◆ Excerto do texto
• • • • •
O próximo passo? Para a marca, mas também para a sociedade de consumo, o futuro está em aberto. “É óbvio que isto abre a janela para o Lidl desenvolver outros produtos”, assinala Catarina. Mas essa é apenas a consequência mais expectável. Fala empolgada no possível interesse de colecionadores ou artistas plásticos que, no limite, poderá levar estes produtos para uma galeria. Faz referência a um mercado, o português, pouco dado a ações de guerrilha. Em todo o caso fantasia com uma eventual resposta de cadeias concorrentes.

“Há aqui pano para mangas. E não deixa de ser um alerta engraçado para as marcas perceberem como é que se podem valorizar. O Lidl ganha awareness, não vai ficar rico a vender sapatilhas. Assim como quem as usa o faz porque é um statement, não porque são umas boas sapatilhas”, conclui.

Lidl Fan, a coleção que nasceu no Dia das Mentiras

Parece uma história encomendada a um departamento criativo, mas aconteceu e é relatada pela própria cadeia de supermercados. A ideia de vender merchandising com o logotipo e as cores da marca surgiu na Alemanha a 1 de abril de 2019, quando, no Dia das Mentiras, o Lidl publicou nas redes socais a imagem de uns ténis inspirados na própria imagem, como se fossem um futuro lançamento. A brincadeira gerou inúmeros pedidos para que o artigo fosse, de facto, produzido e comercializado.
• • • • •
◆ Dados fornecidos

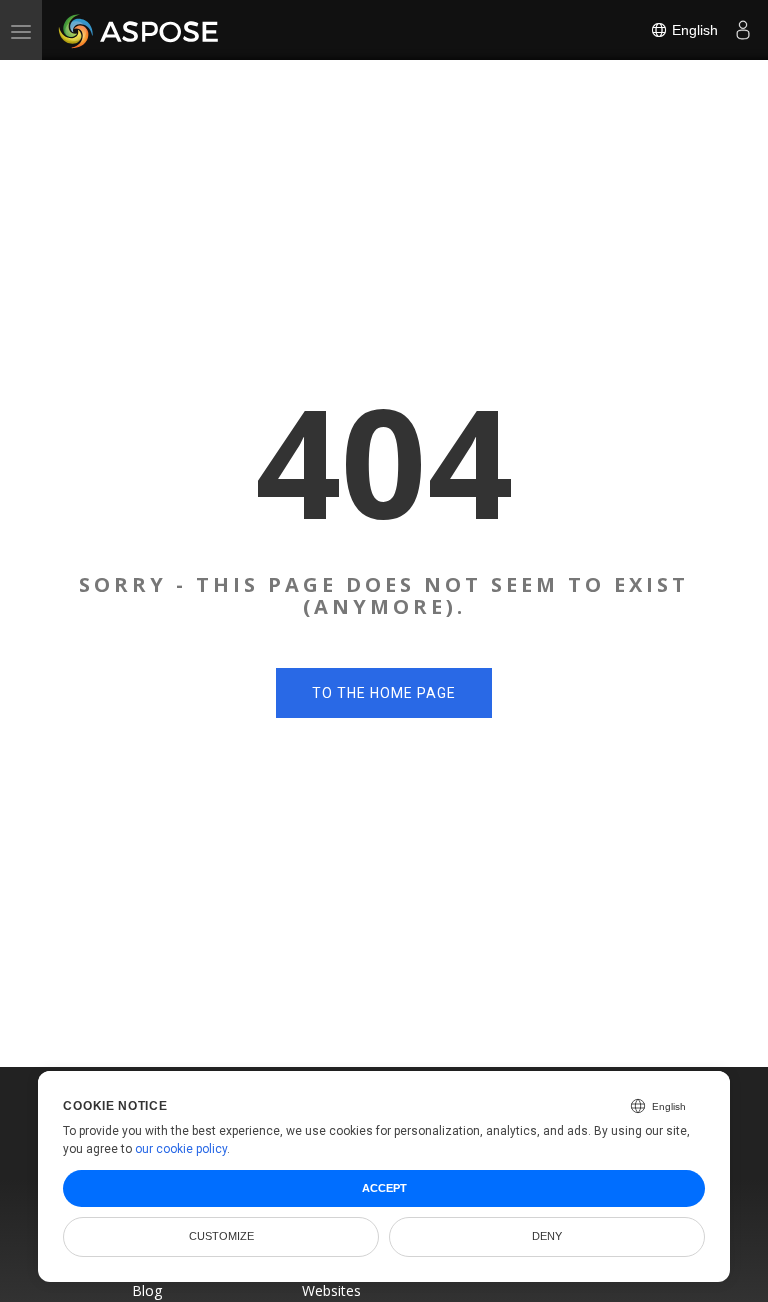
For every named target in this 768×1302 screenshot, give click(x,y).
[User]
• • • • •
◆ Instrução
Como prossegue o texto sobre a coleção de ténis do Lidl? Escreva a continuação a seguir à última frase.

◆ Resposta
“Para dar resposta aos pedidos dos seus fãs, o Lidl produziu algumas unidades de ténis com o formato logomania Lidl para um passatempo nas redes sociais. O sucesso foi tanto que os premiados acabaram por colocar os mesmos à venda no eBay, por valores exorbitantes, que chegaram aos 2.000 euros por par”, indica fonte do departamento de comunicação da empresa em Portugal, questionada pelo Observador.

Retirado do Instagram

O caminho foi só um: lançar uma coleção, com mais artigos e maiores quantidades. Em Portugal, a empresa tem usado as redes sociais para medir o interesse dos clientes na coleção. Além dos memes, fotografias e vídeos, nas próprias contas, o Lidl fala num “engagement acima da média, em comparação com as publicações da marca com melhor performance”.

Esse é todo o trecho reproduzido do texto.